Pemecatan Imran dan Yeyen disampaikan melalui akun Instagram Malut United pada Senin (16/6/2025) lalu. "Surat pemecatan sudah kami kirimkan dan telah mereka terima. Keduanya terbukti melakukan pelanggaran berat yang tak bisa ditolerir karena bertentangan dengan filosofi, prinsip, dan tujuan klub,” kata Dirk Soplanit, Direktur Utama PT Malut Maju Sejahtera, perusahaan yang menaungi Malut United.

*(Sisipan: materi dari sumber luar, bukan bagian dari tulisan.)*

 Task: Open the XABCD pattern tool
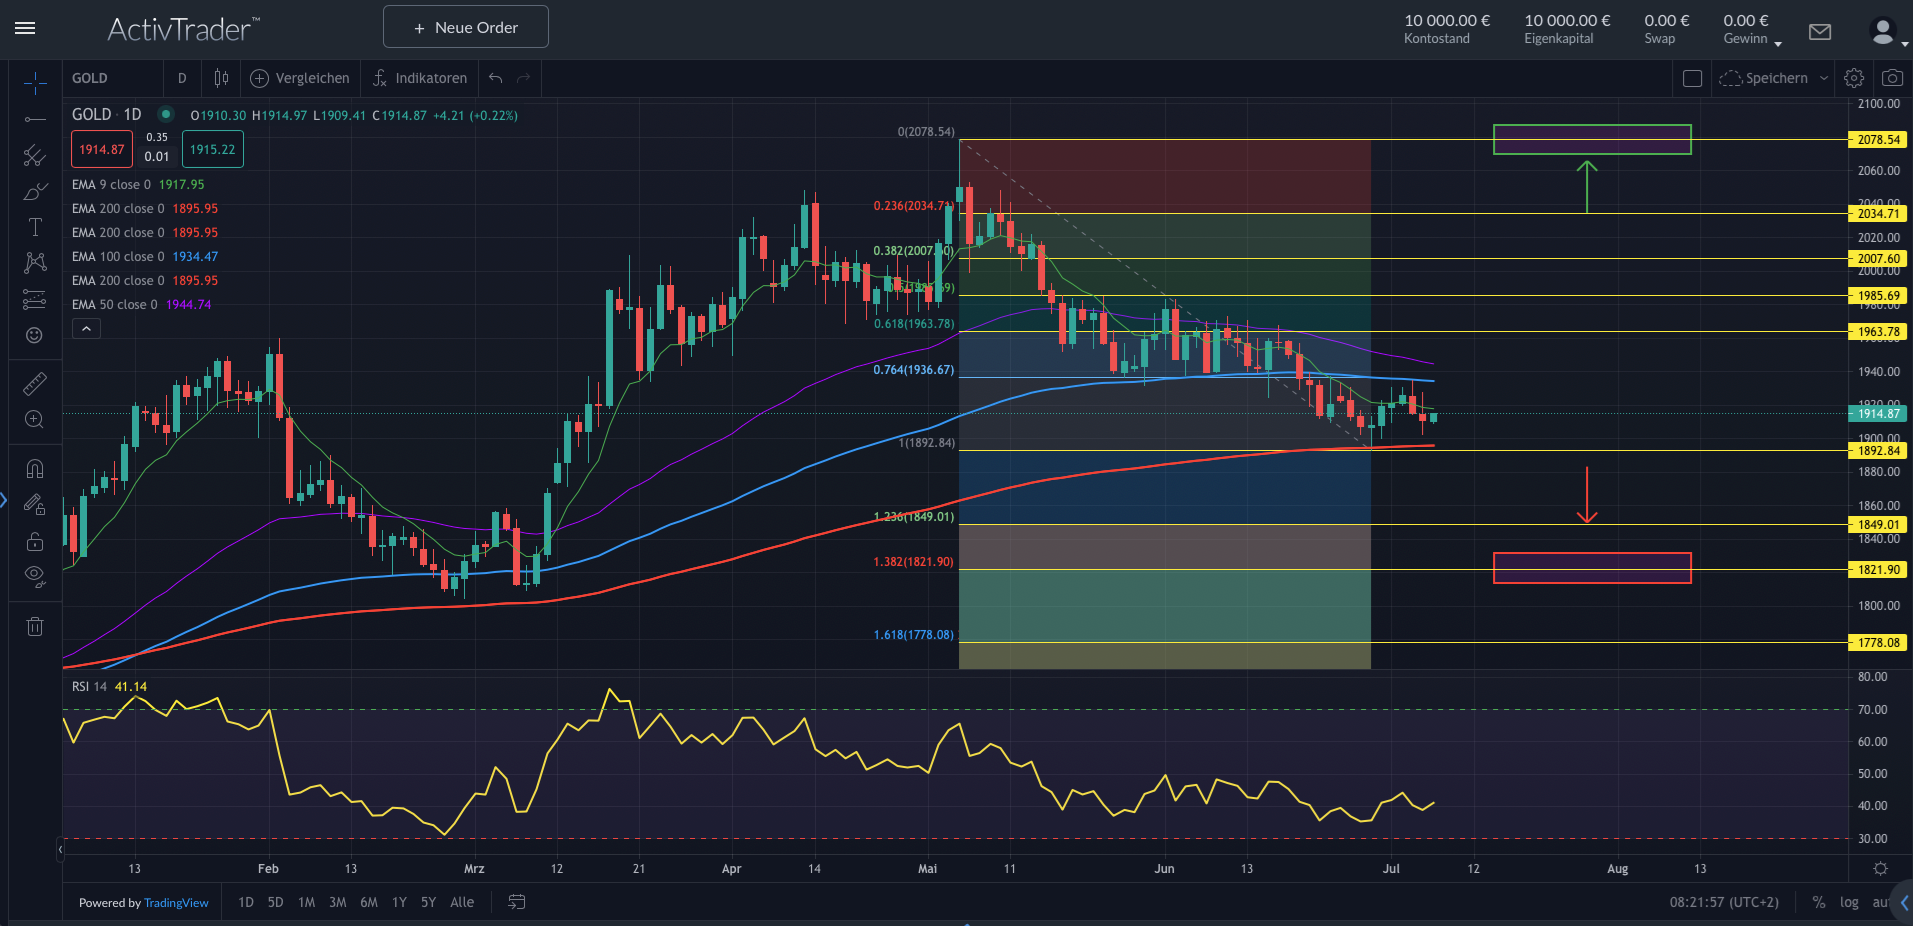35,263
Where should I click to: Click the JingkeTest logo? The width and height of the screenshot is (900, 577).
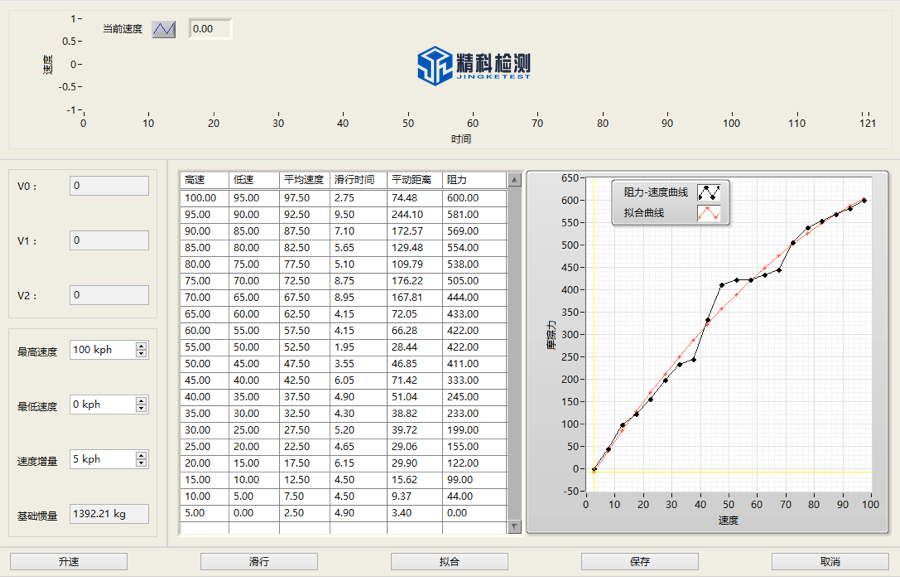(473, 65)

Ketika Republika mengkonfirmasi ke Dirk Soplanit untuk minta penjelasan pelanggaran berat yang dimaksud, hingga berita ini tayang belum mendapat respons. Imran dan Yeyen pun sama belum memberi respon, WhatsApp keduanya masih contreng satu dan tak bisa di kontak.

Pendiri Save Our Soccer (SOS) Akmal Marhali, ketika dihubungi menduga pelanggaran berat yang dimaksud adalah adanya fee dari pemain yang didapat oleh Imran dan Yeyen. "Pelanggaran berat berkaitan dengan uang fee pemain, kalau yang saya baca ada pemain yang menyerahkan sejumlah uang kepada mereka berdua."

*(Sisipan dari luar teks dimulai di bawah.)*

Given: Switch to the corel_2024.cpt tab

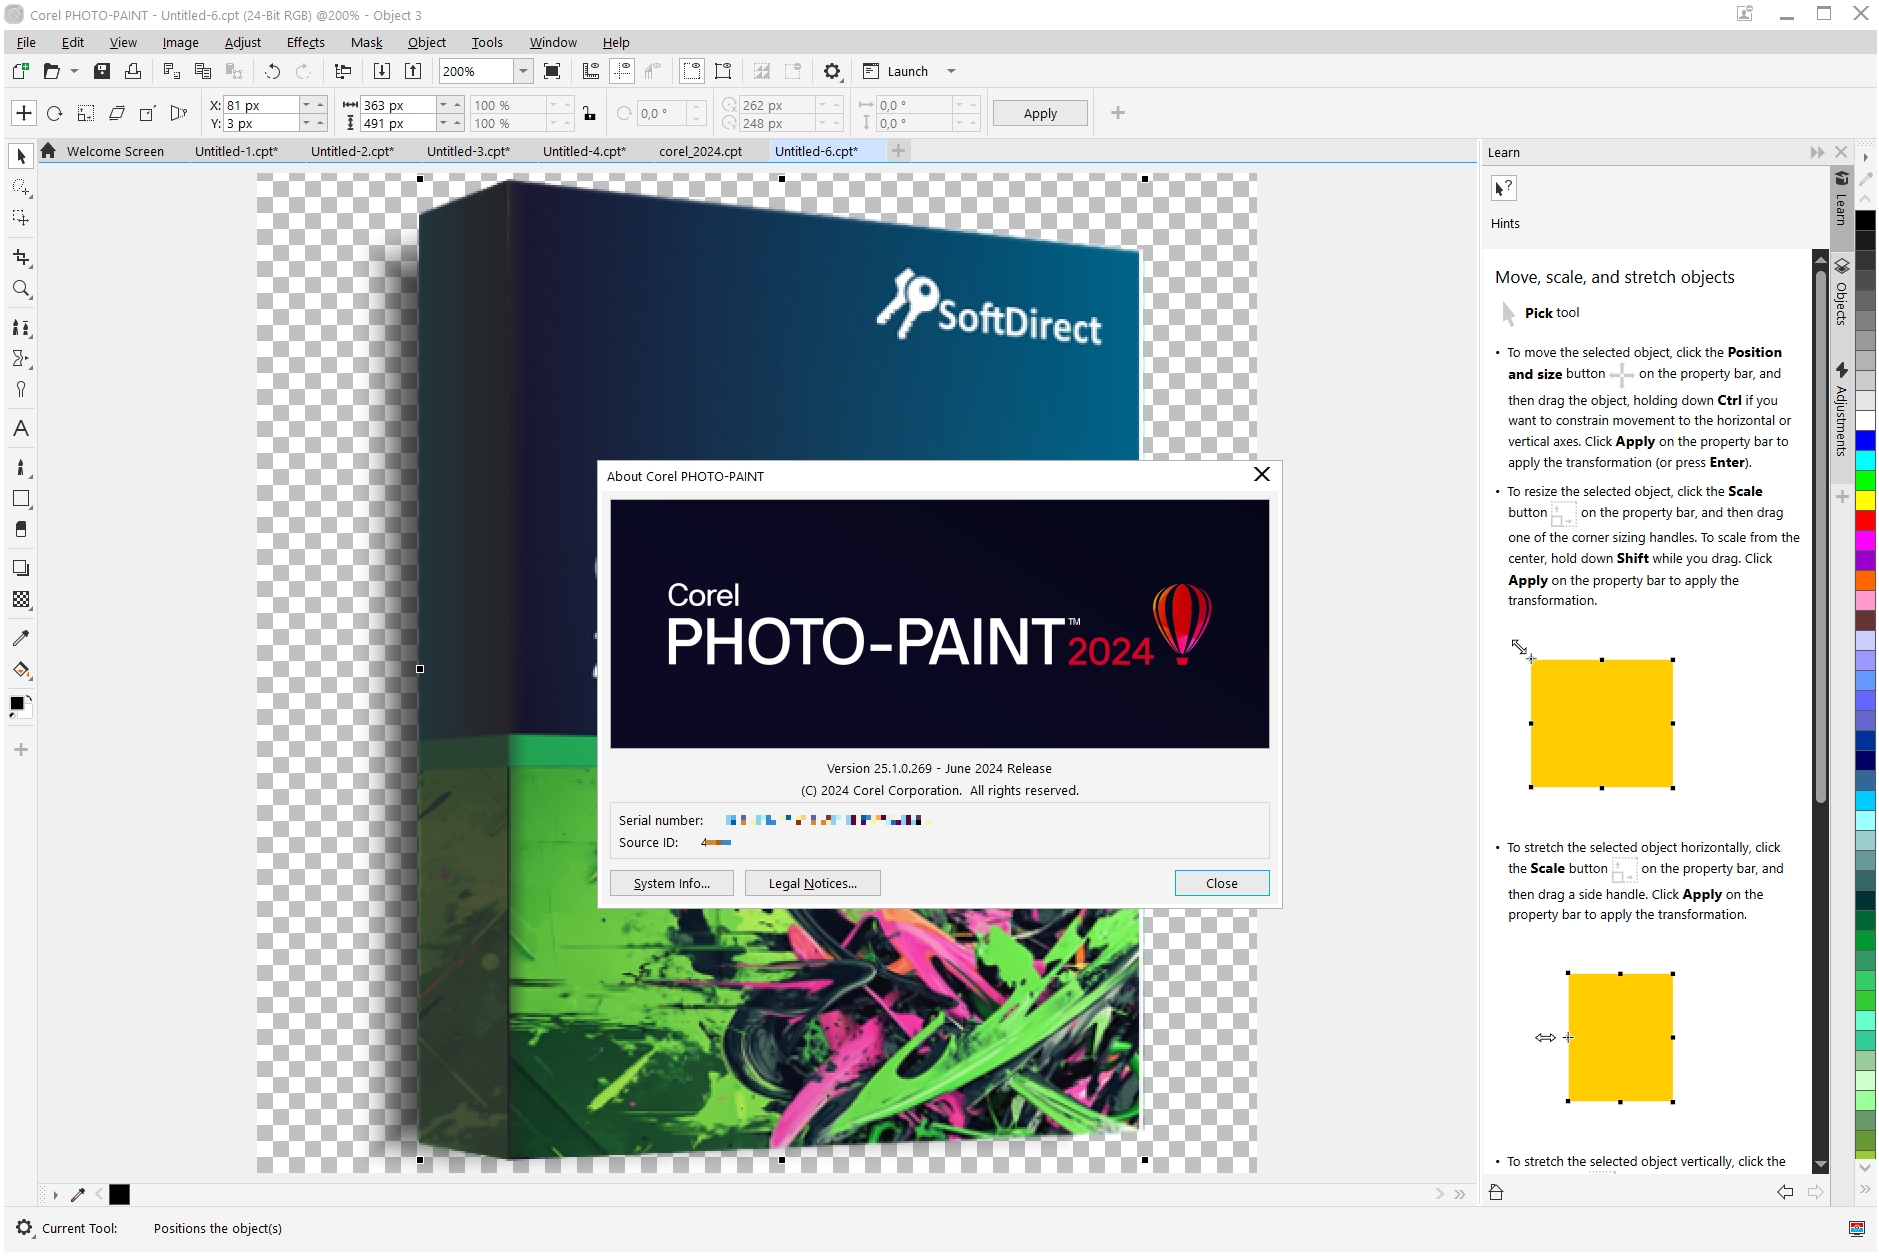Looking at the screenshot, I should (x=700, y=151).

"Saya selalu pendiri SOS, mengapresiasi langkah yang dilakukan oleh Malut United. Ini pertama kali sebuah klub, mengungkap dan memecat pelatih karena kasus uang fee dari pemain atau agen pemain. Malut United sebelumnya sudah memperingatkan hingga akhirnya mengeluarkan keputusan surat pemecatan," ujar Akmal.

Akmal yang juga pernah menjadi CEO Klub sepak bola Indonesia yakni Tangerang Wolves pada 2010 menceritakan kejadian seperti ini sudah lama terjadi. "Saat saya masih jadi CEO di Tangerang Wolves, ada pemain yang mau kasih uang tetapi saya tolak. Tidak itu saja ada yang mencoba memberikan barang-barang ke anak dan istri, tetapi semua saya tolak."

Praktik ini sudah lama terjadi, lanjut Akmal, "Ini praktik yang sudah lama. Tetapi baru Malut United yang mengungkap ke publik. Saya apresiasi langkah ini. Kalau memang ada pelanggaran hukum bawa saja ke ranah hukum biar jelas. Untuk PSSI dan LIB buatlah aturan mengenai hal ini, karena ini akan merusak ekosistem sepak bola Indonesia."

Menurut Akmal praktik ini sama dengan gratifikasi, uang pelicin, yang nantinya akan menjadi praktik Korupsi, Kolusi dan Nepotisme (KKN). "Sebagai tenaga profesional tidak boleh melakukan ini. Klub akan dirugikan secara finansial, mungkin ini yang membuat Malut United mengambil keputusan. Bagi pemain juga dirugikan, walaupun memang banyak yang ikhlas dalam memberikannya."

"Kalau uang fee untuk agen pemain itu memang diatur yakni maksimal 10 persen, jika pemainnya mendapat kontrak oleh klub, para agen mendapat fee 10 persen maksimal dari nilai kontrak. Tetapi kalau untuk pelatih, manajemen tidak ada aturannya setahu saya," tutupnya.